I had a observation with cudnnGetConvolutionForwardAlgorithm and suggest a change to it.
cudnnStatus_t cudnnGetConvolutionForwardAlgorithm(
cudnnHandle_t handle, //input
const cudnnTensorDescriptor_t xDesc, //input
const cudnnFilterDescriptor_t wDesc, //input
const cudnnConvolutionDescriptor_t convDesc, //input
const cudnnTensorDescriptor_t yDesc, //input
cudnnConvolutionFwdPreference_t preference, //input (why do we need this?)
size_t memoryLimitInBytes, //input
cudnnConvolutionFwdAlgo_t *algo) //output
I propose a different something more like this.
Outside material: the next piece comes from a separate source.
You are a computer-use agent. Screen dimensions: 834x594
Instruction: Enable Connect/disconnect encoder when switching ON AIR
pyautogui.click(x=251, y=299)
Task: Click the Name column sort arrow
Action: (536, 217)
cudnnStatus_t cudnnGetConvolutionForwardAlgorithm(
cudnnHandle_t handle, //input
const cudnnTensorDescriptor_t xDesc, //input
const cudnnFilterDescriptor_t wDesc, //input
const cudnnConvolutionDescriptor_t convDesc, //input
const cudnnTensorDescriptor_t yDesc, //input
size_t *memoryinbytes, //input/output
cudnnConvolutionFwdAlgo_t *algo) //output
It is pretty much the same as before, but if you initialize memoryinbytes with some value like zero. Then it will know that you prefer no workspace. If it is higher than zero then it will find the best one considering the amount you initialized it. Then it could return change the value to how much is needed. If you want it to be the fastest with no memory constraints just make it NULL, and it will return the amount of mem needed.